Continuum Limits of Lazy Open Quantum Walks

TL;DR

This paper derives explicit continuous spacetime equations for a three-state lazy open quantum walk, incorporating decoherence effects, and reveals how internal symmetry and noise influence large-scale quantum transport.

Contribution

It provides the first explicit continuum limit formulation for lazy three-state quantum walks with noise, using SU(3) and Lindblad formalisms.

Findings

Unitary limit described by a Dirac-type SU(3) Hamiltonian

Coin dephasing dampens internal coherences while preserving transport

Spatial dephasing suppresses interference and leads to classical behavior

Abstract

We derive the continuous spacetime limit of the one dimensional lazy discrete time quantum walk, obtaining explicit macroscopic evolution equations for a three state model in the presence of decoherence. While continuum limits of two state quantum walks are well established, an explicit continuous spacetime formulation for the lazy three state walk, particularly including noise, has not previously been constructed.

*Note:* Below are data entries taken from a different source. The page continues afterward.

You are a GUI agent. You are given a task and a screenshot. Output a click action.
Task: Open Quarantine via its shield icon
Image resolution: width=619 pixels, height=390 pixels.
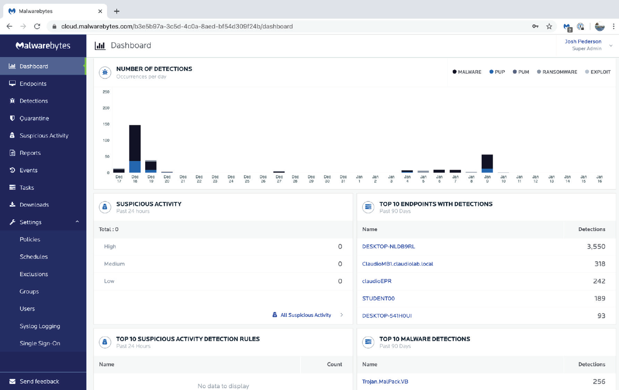[x=12, y=118]
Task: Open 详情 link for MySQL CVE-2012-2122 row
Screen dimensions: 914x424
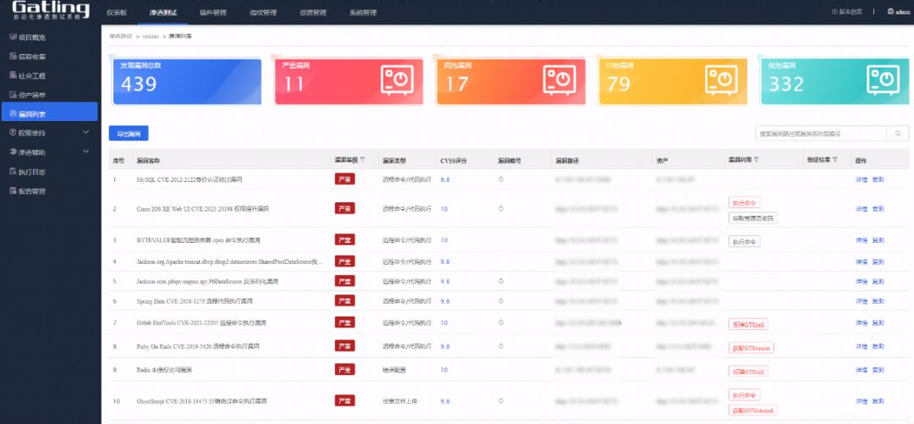Action: click(862, 179)
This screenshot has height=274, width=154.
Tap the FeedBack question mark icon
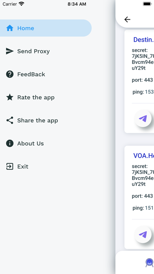coord(10,74)
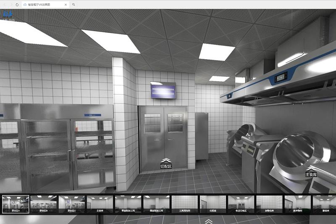
Task: Click the 切配区 navigation arrow hotspot
Action: pos(166,163)
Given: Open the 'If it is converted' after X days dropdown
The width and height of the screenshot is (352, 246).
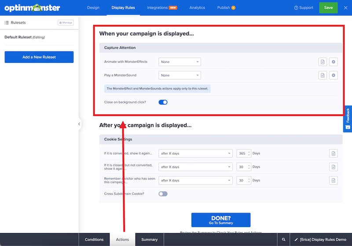Looking at the screenshot, I should pos(195,154).
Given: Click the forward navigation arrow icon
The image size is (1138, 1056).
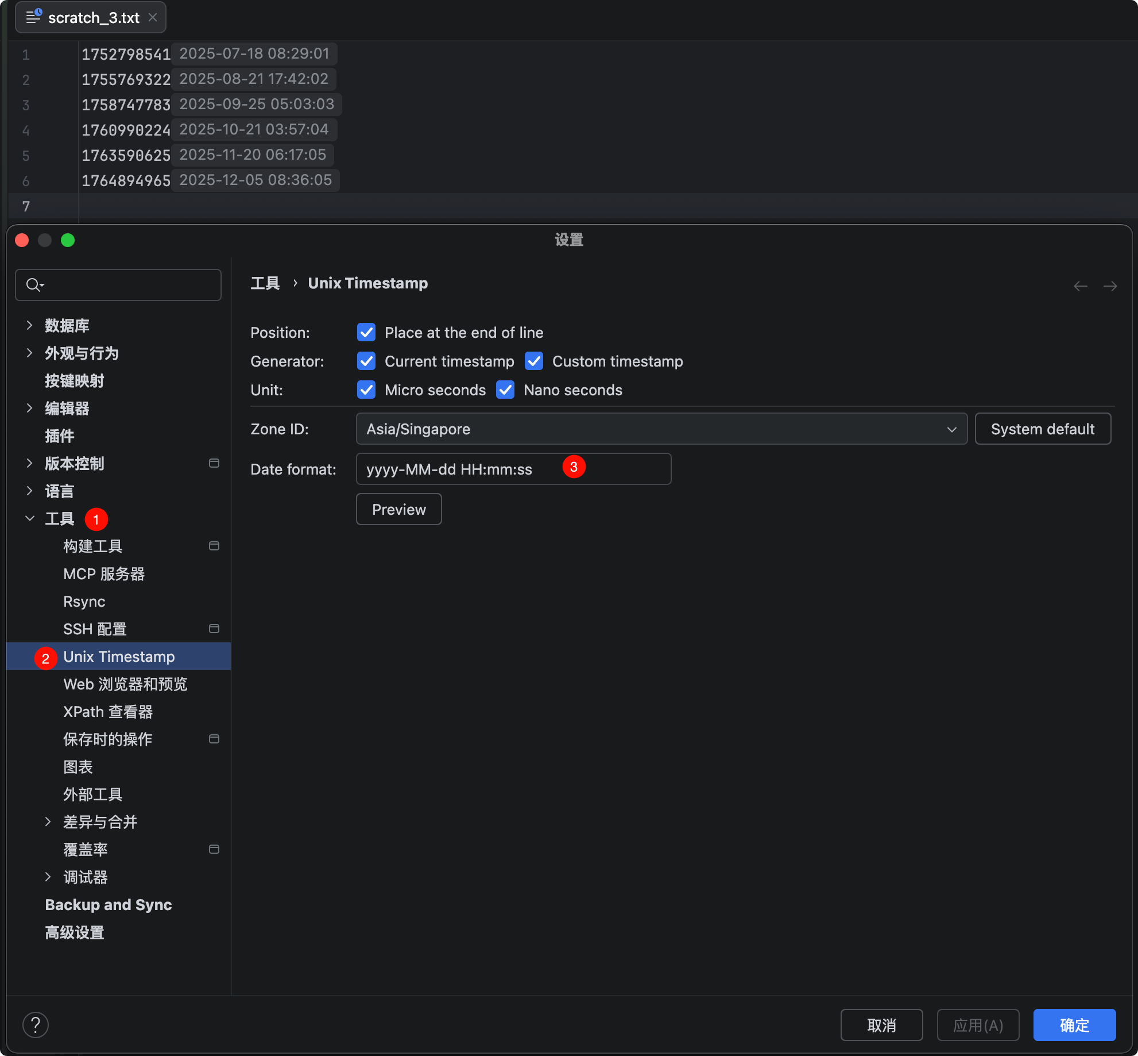Looking at the screenshot, I should click(x=1110, y=286).
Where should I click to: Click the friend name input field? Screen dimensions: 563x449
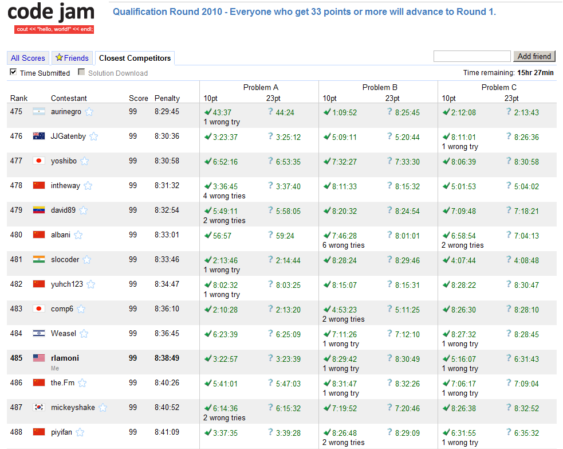[471, 56]
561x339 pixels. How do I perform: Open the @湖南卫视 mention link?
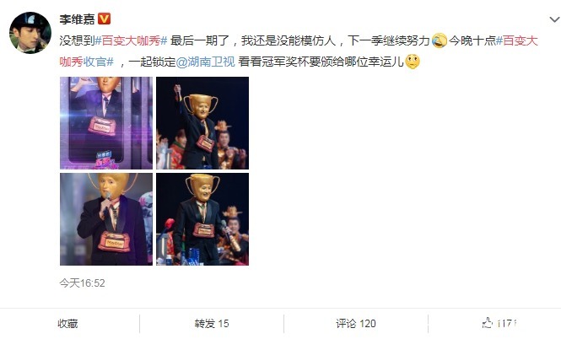[x=206, y=62]
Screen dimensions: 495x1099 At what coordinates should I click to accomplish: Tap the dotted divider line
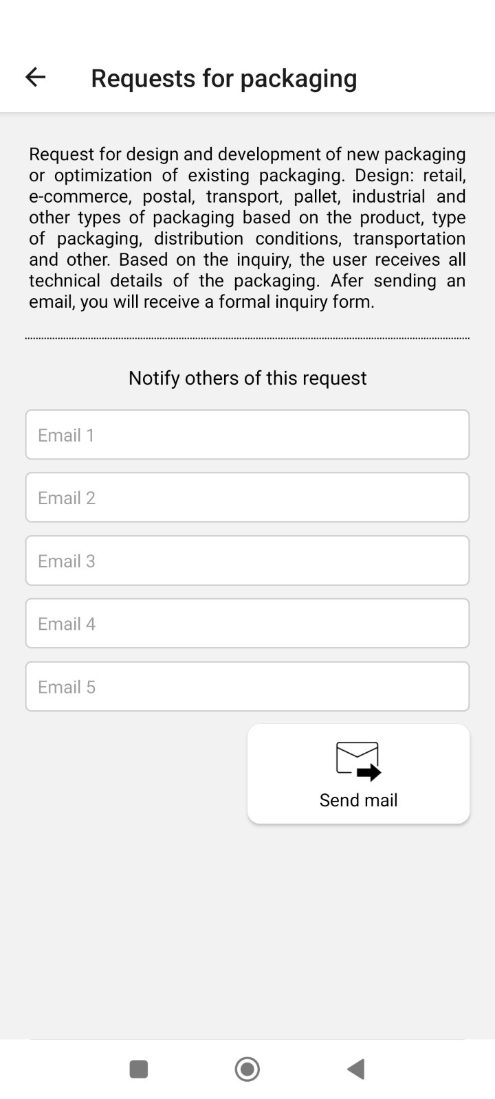pyautogui.click(x=248, y=338)
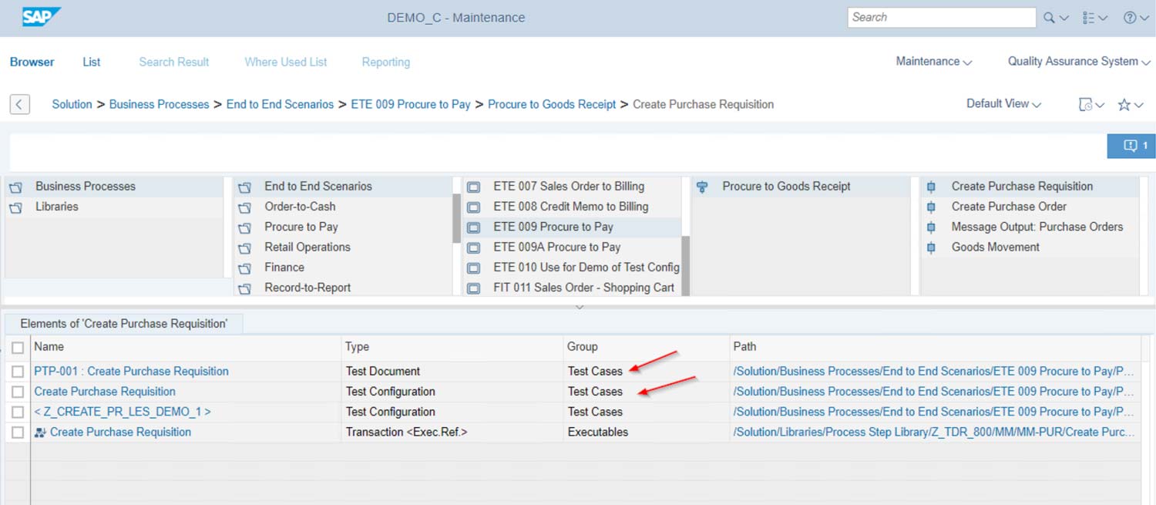Tick the Z_CREATE_PR_LES_DEMO_1 row checkbox
The height and width of the screenshot is (505, 1156).
[x=18, y=412]
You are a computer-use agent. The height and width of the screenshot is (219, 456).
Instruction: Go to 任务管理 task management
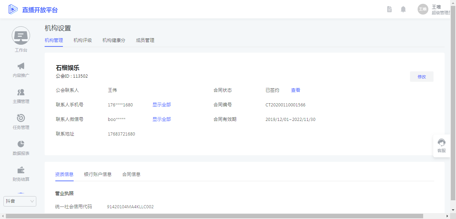pos(21,122)
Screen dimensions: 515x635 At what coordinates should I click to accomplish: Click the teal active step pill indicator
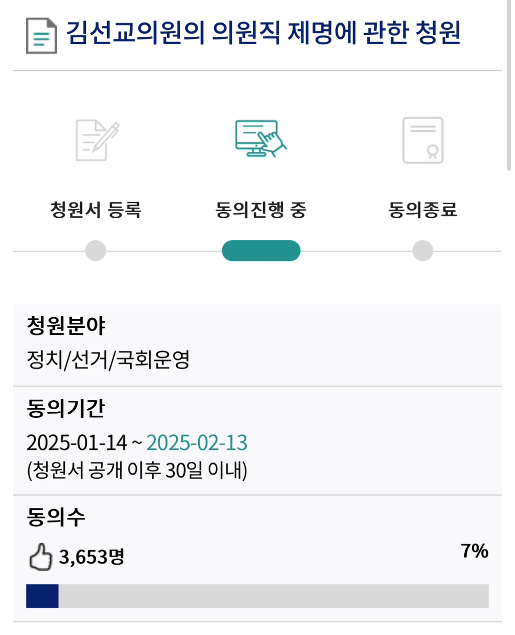coord(261,250)
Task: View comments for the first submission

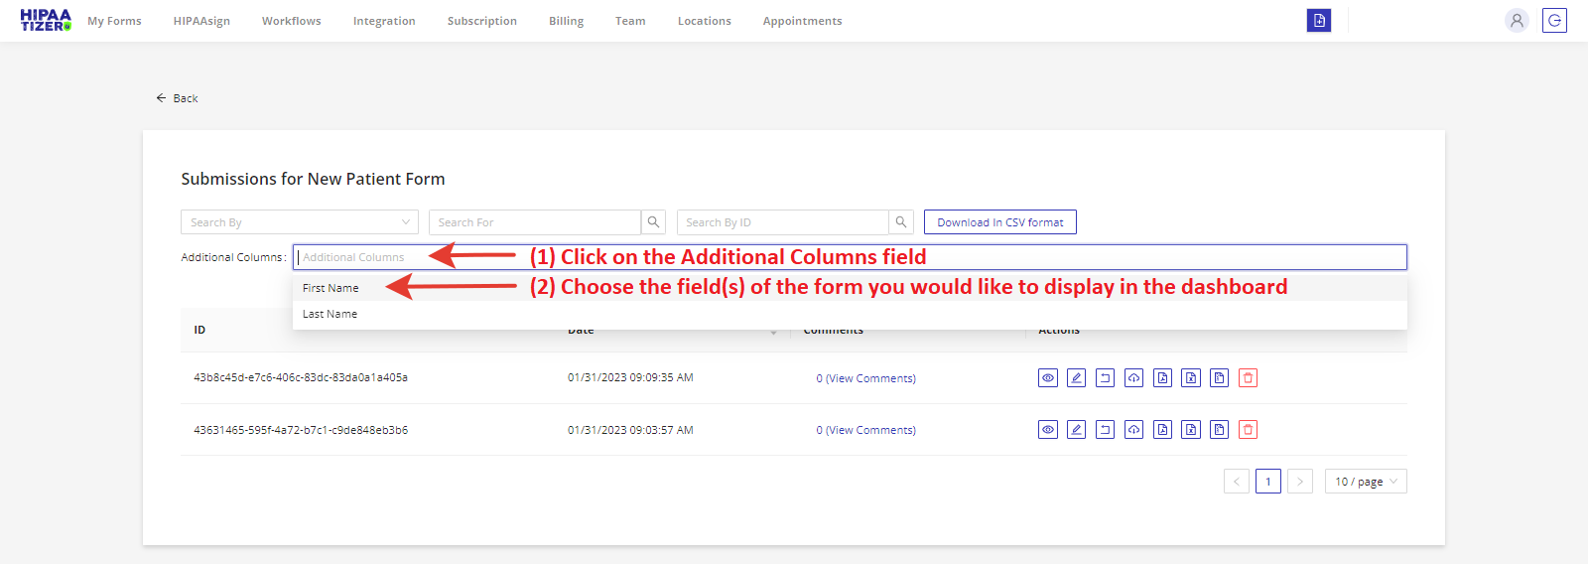Action: 865,378
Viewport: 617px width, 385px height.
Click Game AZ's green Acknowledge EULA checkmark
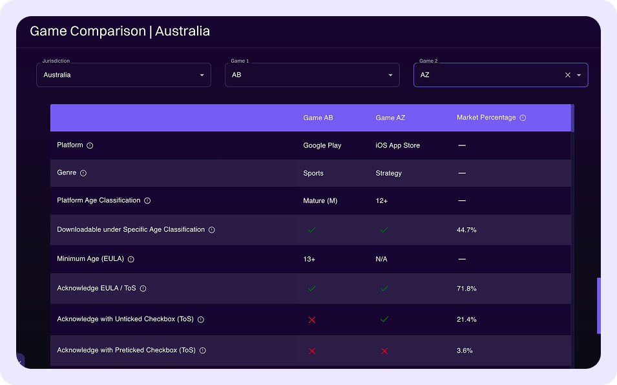tap(384, 289)
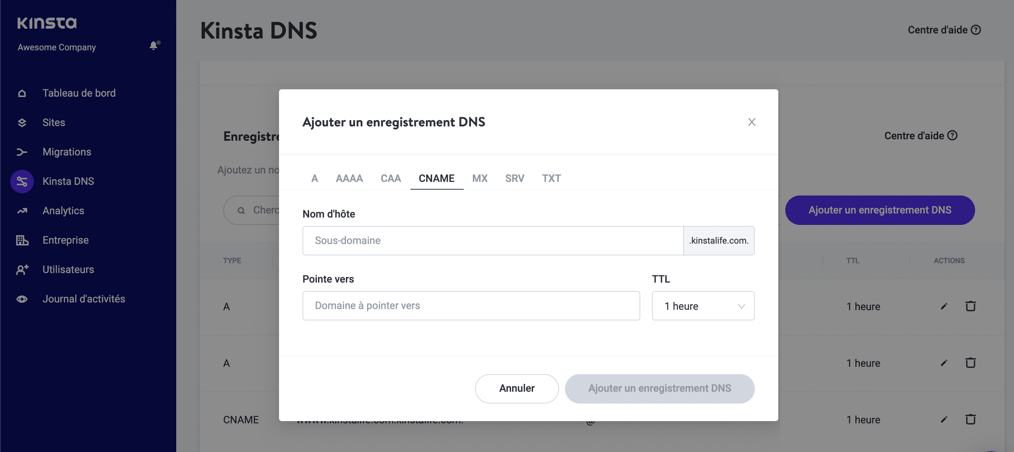The width and height of the screenshot is (1014, 452).
Task: Click the Utilisateurs add-user icon
Action: click(x=22, y=270)
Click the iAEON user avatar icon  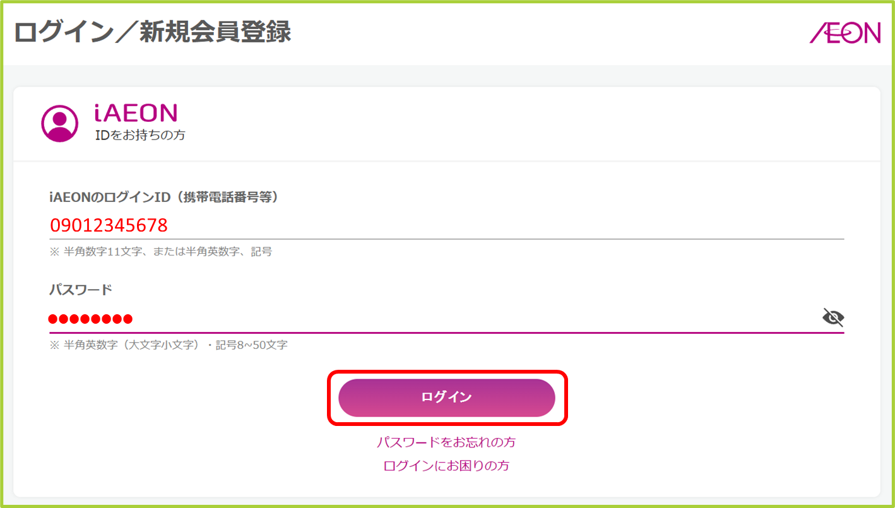pyautogui.click(x=60, y=123)
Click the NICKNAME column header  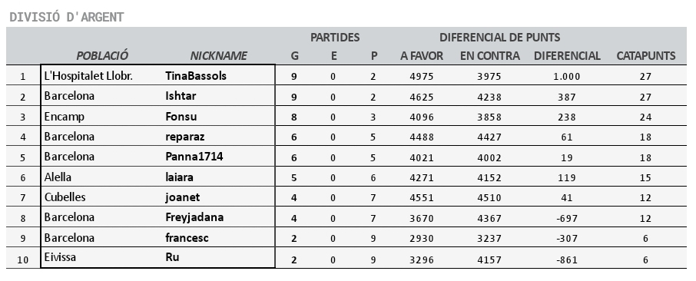click(x=219, y=55)
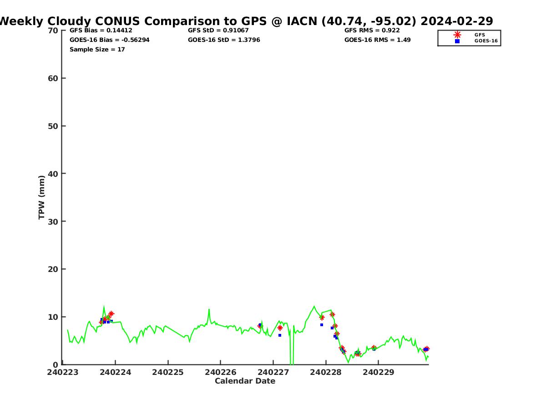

Using an SU(3) representation of a Grover type coin together with a Lindblad formulation of decoherence acting either on the coin or the spatial subspace, we systematically expand the discrete dynamics in both space and time to obtain continuum master equations governing the coarse grained evolution. The resulting generators yield a genuine partial differential equation description of the walk, going beyond purely probabilistic or spectral correspondences. We show that the unitary limit is governed by a Dirac-type SU(3) Hamiltonian describing ballistic advection of left and right moving modes coupled by local symmetric mixing, with the rest state acting as an additional internal degree of freedom. Coin dephasing selectively damps internal coherences while preserving coherent spatial transport, whereas spatial dephasing suppresses long range spatial interference and rapidly drives the dynamics toward classical behaviour. This continuum framework clarifies how internal symmetry, rest state coupling, and distinct decoherence channels shape large scale transport in lazy open quantum walks, and provides a foundation for future extensions toward multichannel quantum transport models and quantum-inspired algorithms.